Andrew Morton wrote:
> shrink_slab-for-all-zones.patch
> vm: scan slab in response to highmem scanning
>
> zone-balancing-fix.patch
> vmscan: zone balancing fix
On 2.6.3 + [1] + nfsd-lofft.patch running on a 1GB ram file server. I
have noticed two related issues.
First, under 2.6.3 it averages about 90MB[2] anon memory, and 30MB with
the -mm4 vm (the rest is in swap cache).
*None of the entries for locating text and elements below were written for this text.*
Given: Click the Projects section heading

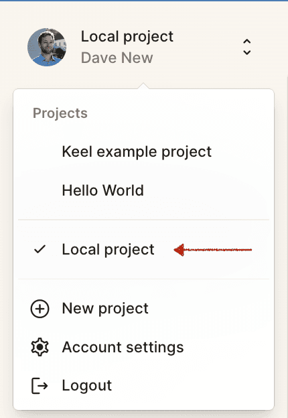Looking at the screenshot, I should coord(60,113).
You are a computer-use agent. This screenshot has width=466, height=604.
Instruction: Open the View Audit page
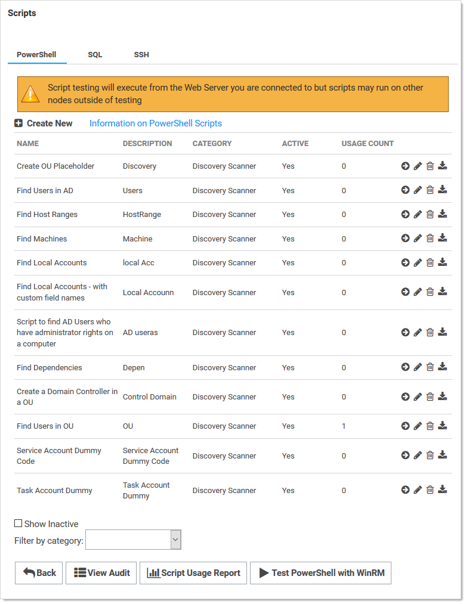coord(101,572)
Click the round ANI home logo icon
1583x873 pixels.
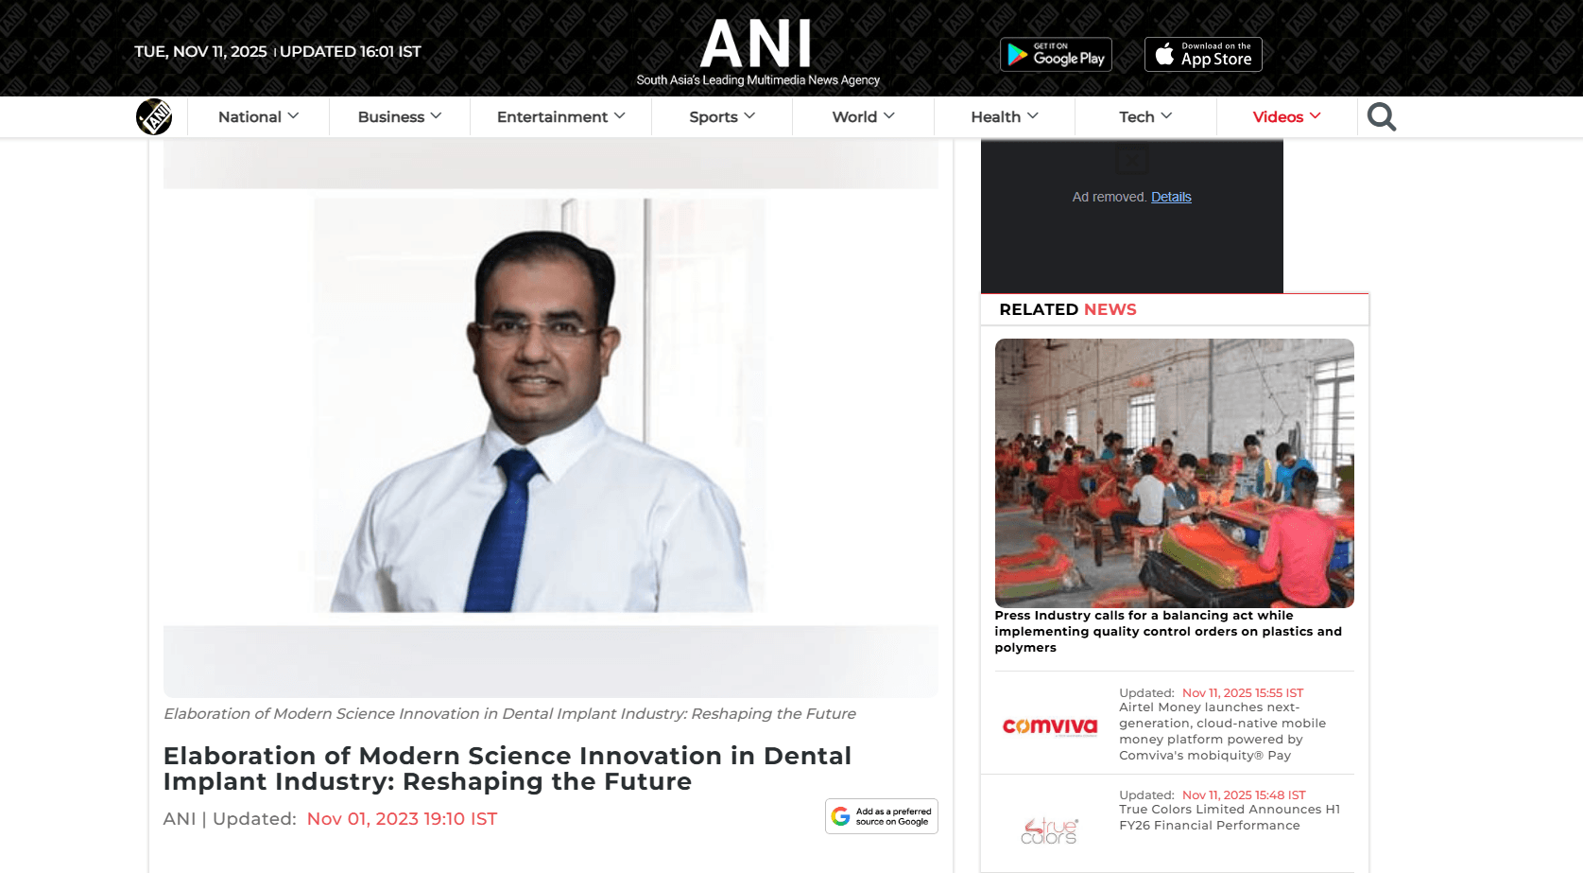click(154, 117)
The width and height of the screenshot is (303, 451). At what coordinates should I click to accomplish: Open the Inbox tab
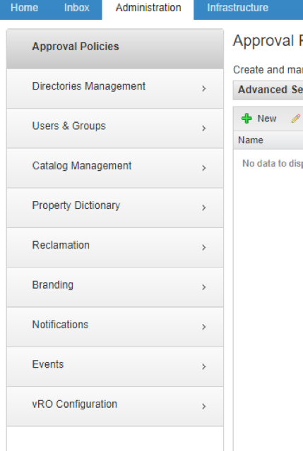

This could balance out on the
normal non-idle week-day load though...
Second the -mm4 vm, there is a lot more swapping[3] going on during the
daily updatedb, and backup runs that are performed on this machine.
I'd have to call this second issue a regression, but I want to run it a
couple more days to see if it gets any better (unless you agree of course).
Mike
[1]
instrument-highmem-page-reclaim.patch
blk_congestion_wait-return-remaining.patch
vmscan-remove-priority.patch
kswapd-throttling-fixes.patch
vm-dont-rotate-active-list.patch
vm-lru-info.patch
vm-shrink-zone.patch
vm-tune-throttle.patch
shrink_slab-for-all-zones.patch
zone-balancing-fix.patch
zone-balancing-batching.patch
[2]
http://www.matchmail.com/stats/lrrd/matchmail.com/fileserver.matchmail.com-memory.html
[3]
http://www.matchmail.com/stats/lrrd/matchmail.com/fileserver.matchmail.com-swap.html
Mike Fedyk wrote:
> Andrew Morton wrote:
>
>> shrink_slab-for-all-zones.patch
>> vm: scan slab in response to highmem scanning
>>
>> zone-balancing-fix.patch
>> vmscan: zone balancing fix
>
>
> On 2.6.3 + [1] + nfsd-lofft.patch running on a 1GB ram file server.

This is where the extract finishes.